[[ DATASET RECORDS, beginning ]]
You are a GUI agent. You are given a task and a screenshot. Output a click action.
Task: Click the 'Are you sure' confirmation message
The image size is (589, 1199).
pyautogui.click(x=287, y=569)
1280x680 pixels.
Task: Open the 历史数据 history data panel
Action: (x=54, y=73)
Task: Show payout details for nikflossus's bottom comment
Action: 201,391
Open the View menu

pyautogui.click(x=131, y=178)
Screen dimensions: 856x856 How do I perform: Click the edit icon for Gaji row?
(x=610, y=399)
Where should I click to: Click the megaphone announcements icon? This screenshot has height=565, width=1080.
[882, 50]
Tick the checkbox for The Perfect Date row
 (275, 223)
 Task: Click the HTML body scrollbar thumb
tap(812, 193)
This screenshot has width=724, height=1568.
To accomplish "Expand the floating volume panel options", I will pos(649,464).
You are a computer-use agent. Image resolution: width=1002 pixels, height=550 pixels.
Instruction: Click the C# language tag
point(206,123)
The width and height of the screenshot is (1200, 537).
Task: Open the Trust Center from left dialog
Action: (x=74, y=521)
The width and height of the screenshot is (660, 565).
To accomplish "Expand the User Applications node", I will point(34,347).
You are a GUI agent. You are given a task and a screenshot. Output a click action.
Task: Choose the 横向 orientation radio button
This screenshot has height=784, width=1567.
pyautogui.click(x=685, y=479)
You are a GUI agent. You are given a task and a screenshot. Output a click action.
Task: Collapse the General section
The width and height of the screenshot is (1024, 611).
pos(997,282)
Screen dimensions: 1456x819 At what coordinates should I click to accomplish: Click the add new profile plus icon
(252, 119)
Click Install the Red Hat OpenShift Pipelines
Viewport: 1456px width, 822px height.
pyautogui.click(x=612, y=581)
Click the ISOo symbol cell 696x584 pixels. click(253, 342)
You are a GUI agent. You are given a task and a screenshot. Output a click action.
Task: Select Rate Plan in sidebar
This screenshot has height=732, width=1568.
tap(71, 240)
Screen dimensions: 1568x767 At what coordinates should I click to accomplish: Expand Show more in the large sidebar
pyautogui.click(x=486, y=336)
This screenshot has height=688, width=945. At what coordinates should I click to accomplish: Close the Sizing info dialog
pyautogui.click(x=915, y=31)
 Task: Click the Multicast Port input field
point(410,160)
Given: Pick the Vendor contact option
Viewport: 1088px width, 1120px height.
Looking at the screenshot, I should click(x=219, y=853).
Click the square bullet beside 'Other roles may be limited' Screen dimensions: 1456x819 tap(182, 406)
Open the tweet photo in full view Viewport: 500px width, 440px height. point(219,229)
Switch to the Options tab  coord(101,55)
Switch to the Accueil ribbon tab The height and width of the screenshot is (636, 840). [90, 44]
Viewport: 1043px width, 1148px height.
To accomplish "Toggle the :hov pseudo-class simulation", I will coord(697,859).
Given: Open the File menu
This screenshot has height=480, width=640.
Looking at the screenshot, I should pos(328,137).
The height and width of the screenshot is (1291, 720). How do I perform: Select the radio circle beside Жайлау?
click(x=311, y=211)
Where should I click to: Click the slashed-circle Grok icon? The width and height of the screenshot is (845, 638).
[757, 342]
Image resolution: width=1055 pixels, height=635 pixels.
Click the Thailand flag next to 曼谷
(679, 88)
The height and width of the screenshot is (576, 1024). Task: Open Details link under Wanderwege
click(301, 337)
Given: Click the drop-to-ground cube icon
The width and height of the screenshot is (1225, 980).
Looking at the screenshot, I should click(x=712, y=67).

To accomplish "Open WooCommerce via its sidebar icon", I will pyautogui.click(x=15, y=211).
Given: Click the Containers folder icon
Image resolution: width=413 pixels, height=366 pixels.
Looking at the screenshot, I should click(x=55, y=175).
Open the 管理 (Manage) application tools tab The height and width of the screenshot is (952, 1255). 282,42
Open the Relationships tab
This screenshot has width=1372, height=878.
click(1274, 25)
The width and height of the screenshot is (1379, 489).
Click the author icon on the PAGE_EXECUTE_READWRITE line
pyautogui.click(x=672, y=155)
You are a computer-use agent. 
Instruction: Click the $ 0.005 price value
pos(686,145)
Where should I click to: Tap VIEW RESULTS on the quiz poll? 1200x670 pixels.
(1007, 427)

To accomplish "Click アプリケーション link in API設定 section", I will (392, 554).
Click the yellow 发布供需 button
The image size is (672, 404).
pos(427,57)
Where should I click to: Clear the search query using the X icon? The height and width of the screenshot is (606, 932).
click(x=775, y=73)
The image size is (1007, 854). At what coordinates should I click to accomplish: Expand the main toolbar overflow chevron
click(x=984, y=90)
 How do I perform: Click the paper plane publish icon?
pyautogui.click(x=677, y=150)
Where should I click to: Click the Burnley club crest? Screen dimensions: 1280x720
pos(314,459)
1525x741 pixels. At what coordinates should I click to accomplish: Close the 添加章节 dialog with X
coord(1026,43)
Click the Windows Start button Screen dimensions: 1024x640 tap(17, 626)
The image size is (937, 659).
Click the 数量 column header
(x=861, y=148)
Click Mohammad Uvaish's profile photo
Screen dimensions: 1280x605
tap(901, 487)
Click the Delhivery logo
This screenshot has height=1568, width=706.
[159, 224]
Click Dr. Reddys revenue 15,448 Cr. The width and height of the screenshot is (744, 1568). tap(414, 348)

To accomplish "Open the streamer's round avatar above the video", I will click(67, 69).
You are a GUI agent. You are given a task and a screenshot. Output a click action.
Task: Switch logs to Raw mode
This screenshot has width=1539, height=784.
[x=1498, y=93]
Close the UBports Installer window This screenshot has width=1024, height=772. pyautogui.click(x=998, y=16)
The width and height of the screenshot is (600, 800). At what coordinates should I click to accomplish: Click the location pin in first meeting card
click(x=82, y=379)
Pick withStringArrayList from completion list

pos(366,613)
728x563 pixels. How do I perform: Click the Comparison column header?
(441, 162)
[[ DATASET RECORDS, end ]]
INSTRUCTIONS TO FOLLOW: In full and word for word, repeat the records.

TASK ANSWER:
You are a GUI agent. You are given a task and a screenshot. Output a click action.
Task: Click the 'Are you sure' confirmation message
The image size is (589, 1199).
pyautogui.click(x=287, y=569)
1280x680 pixels.
Task: Open the 历史数据 history data panel
Action: (x=54, y=73)
Task: Show payout details for nikflossus's bottom comment
Action: 201,391
Open the View menu

pyautogui.click(x=131, y=178)
Screen dimensions: 856x856 How do I perform: Click the edit icon for Gaji row?
(x=610, y=399)
Where should I click to: Click the megaphone announcements icon? This screenshot has height=565, width=1080.
[882, 50]
Tick the checkbox for The Perfect Date row
 (275, 223)
 Task: Click the HTML body scrollbar thumb
tap(812, 193)
This screenshot has width=724, height=1568.
To accomplish "Expand the floating volume panel options", I will pos(649,464).
You are a computer-use agent. Image resolution: width=1002 pixels, height=550 pixels.
Instruction: Click the C# language tag
point(206,123)
The width and height of the screenshot is (1200, 537).
Task: Open the Trust Center from left dialog
Action: (x=74, y=521)
The width and height of the screenshot is (660, 565).
To accomplish "Expand the User Applications node", I will point(34,347).
You are a GUI agent. You are given a task and a screenshot. Output a click action.
Task: Choose the 横向 orientation radio button
This screenshot has height=784, width=1567.
pyautogui.click(x=685, y=479)
You are a GUI agent. You are given a task and a screenshot. Output a click action.
Task: Collapse the General section
The width and height of the screenshot is (1024, 611).
pos(997,282)
Screen dimensions: 1456x819 At what coordinates should I click to accomplish: Click the add new profile plus icon
(252, 119)
Click Install the Red Hat OpenShift Pipelines
Viewport: 1456px width, 822px height.
pyautogui.click(x=612, y=581)
Click the ISOo symbol cell 696x584 pixels. click(253, 342)
You are a GUI agent. You are given a task and a screenshot. Output a click action.
Task: Select Rate Plan in sidebar
This screenshot has height=732, width=1568.
tap(71, 240)
Screen dimensions: 1568x767 At what coordinates should I click to accomplish: Expand Show more in the large sidebar
pyautogui.click(x=486, y=336)
This screenshot has height=688, width=945. At what coordinates should I click to accomplish: Close the Sizing info dialog
pyautogui.click(x=915, y=31)
 Task: Click the Multicast Port input field
point(410,160)
Given: Pick the Vendor contact option
Viewport: 1088px width, 1120px height.
Looking at the screenshot, I should click(x=219, y=853).
Click the square bullet beside 'Other roles may be limited' Screen dimensions: 1456x819 tap(182, 406)
Open the tweet photo in full view Viewport: 500px width, 440px height. point(219,229)
Switch to the Options tab  coord(101,55)
Switch to the Accueil ribbon tab The height and width of the screenshot is (636, 840). [90, 44]
Viewport: 1043px width, 1148px height.
To accomplish "Toggle the :hov pseudo-class simulation", I will coord(697,859).
Given: Open the File menu
This screenshot has height=480, width=640.
Looking at the screenshot, I should pos(328,137).
The height and width of the screenshot is (1291, 720). How do I perform: Select the radio circle beside Жайлау?
click(x=311, y=211)
Where should I click to: Click the slashed-circle Grok icon? The width and height of the screenshot is (845, 638).
[757, 342]
Image resolution: width=1055 pixels, height=635 pixels.
Click the Thailand flag next to 曼谷
(679, 88)
The height and width of the screenshot is (576, 1024). Task: Open Details link under Wanderwege
click(301, 337)
Given: Click the drop-to-ground cube icon
The width and height of the screenshot is (1225, 980).
Looking at the screenshot, I should click(x=712, y=67).

To accomplish "Open WooCommerce via its sidebar icon", I will pyautogui.click(x=15, y=211).
Given: Click the Containers folder icon
Image resolution: width=413 pixels, height=366 pixels.
Looking at the screenshot, I should click(x=55, y=175).
Open the 管理 (Manage) application tools tab The height and width of the screenshot is (952, 1255). 282,42
Open the Relationships tab
This screenshot has width=1372, height=878.
click(1274, 25)
The width and height of the screenshot is (1379, 489).
Click the author icon on the PAGE_EXECUTE_READWRITE line
pyautogui.click(x=672, y=155)
You are a computer-use agent. 
Instruction: Click the $ 0.005 price value
pos(686,145)
Where should I click to: Tap VIEW RESULTS on the quiz poll? 1200x670 pixels.
(1007, 427)

To accomplish "Click アプリケーション link in API設定 section", I will (392, 554).
Click the yellow 发布供需 button
The image size is (672, 404).
pos(427,57)
Where should I click to: Clear the search query using the X icon? The height and width of the screenshot is (606, 932).
click(x=775, y=73)
The image size is (1007, 854). At what coordinates should I click to accomplish: Expand the main toolbar overflow chevron
click(x=984, y=90)
 How do I perform: Click the paper plane publish icon?
pyautogui.click(x=677, y=150)
Where should I click to: Click the Burnley club crest? Screen dimensions: 1280x720
pos(314,459)
1525x741 pixels. At what coordinates should I click to accomplish: Close the 添加章节 dialog with X
coord(1026,43)
Click the Windows Start button Screen dimensions: 1024x640 tap(17, 626)
The image size is (937, 659).
Click the 数量 column header
(x=861, y=148)
Click Mohammad Uvaish's profile photo
Screen dimensions: 1280x605
tap(901, 487)
Click the Delhivery logo
This screenshot has height=1568, width=706.
[159, 224]
Click Dr. Reddys revenue 15,448 Cr. The width and height of the screenshot is (744, 1568). tap(414, 348)

To accomplish "Open the streamer's round avatar above the video", I will click(67, 69).
You are a GUI agent. You are given a task and a screenshot. Output a click action.
Task: Switch logs to Raw mode
This screenshot has width=1539, height=784.
[x=1498, y=93]
Close the UBports Installer window This screenshot has width=1024, height=772. pyautogui.click(x=998, y=16)
The width and height of the screenshot is (600, 800). At what coordinates should I click to accomplish: Click the location pin in first meeting card
click(x=82, y=379)
Pick withStringArrayList from completion list

pos(366,613)
728x563 pixels. How do I perform: Click the Comparison column header?
(441, 162)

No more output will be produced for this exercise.